While it is unclear what states would allow under a waiver or when such waivers would go into effect, employers could revisit the limits and drop types of benefits if a state deemed them nonessential.
A January survey of 666 employers by Willis Towers Watson, a benefits consultant, found that while many employers planned to keep most of the mandatory benefits, a significant minority were already mulling changes. While half indicated that they were unlikely to reinstate lifetime limits, 15 percent said they would consider doing that.
And employer groups generally favored provisions of the bill that would reduce taxes, particularly the so-called Cadillac tax on high-cost health plans, which was delayed for several years. Employers favor its overall repeal.
Some health care groups, like medical device manufacturers, supported the bill because of specific provisions like the repeal of a 2.3 percent device tax under the Affordable Care Act. That tax was suspended for two years in 2015, but the industry wants a permanent repeal. The Pharmaceutical Research and Manufacturers of America, the drug industry’s largest trade group, said it had not taken a position on the bill.
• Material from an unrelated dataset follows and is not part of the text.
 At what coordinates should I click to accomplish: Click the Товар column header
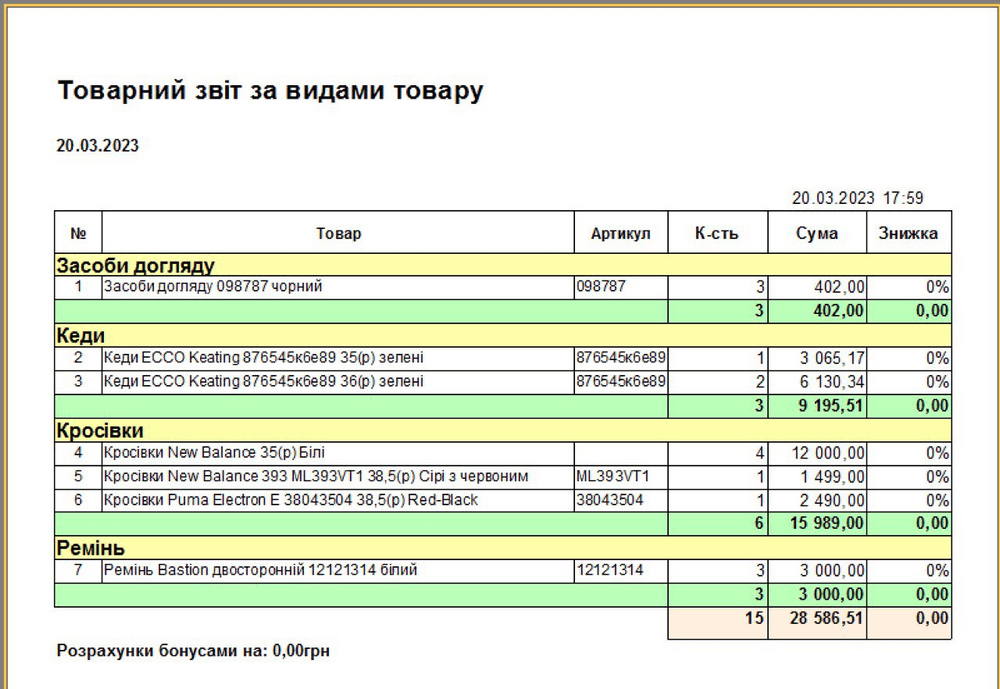coord(340,232)
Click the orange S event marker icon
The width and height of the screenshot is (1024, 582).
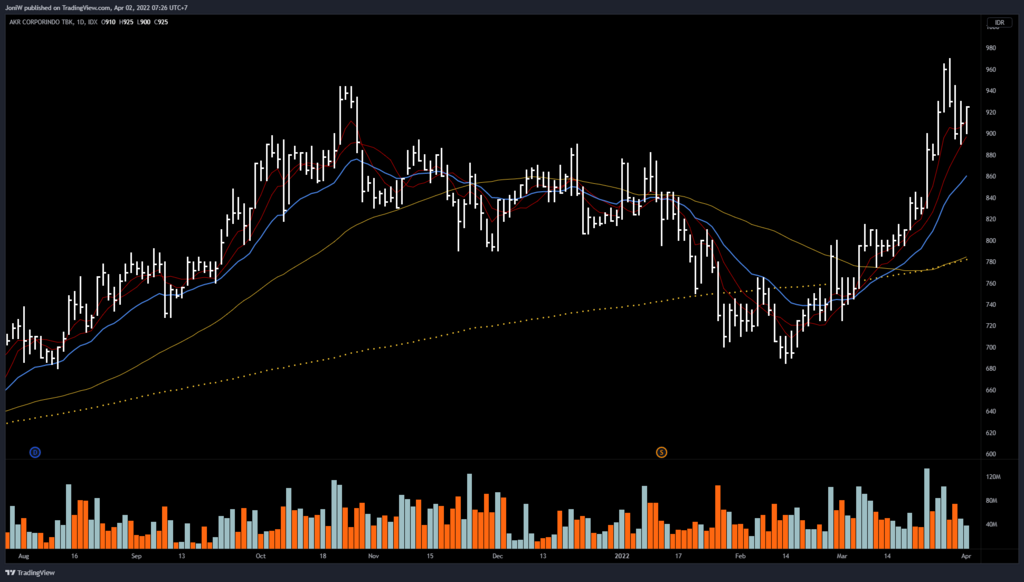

Unlike doctors and hospitals, which would most likely experience an immediate hit if millions of Americans lost insurance, medical device manufacturers and the drug industry would probably feel a more muted effect. The drug industry, for example, might sell fewer products and lose revenue.
“Fewer patients are treated, so it’s bad for them, but it’s a lot worse for hospitals and the impact on physicians,” said Ronny Gal, an analyst for Bernstein who covers the drug industry. “They’re a little bit on the tail end of this.”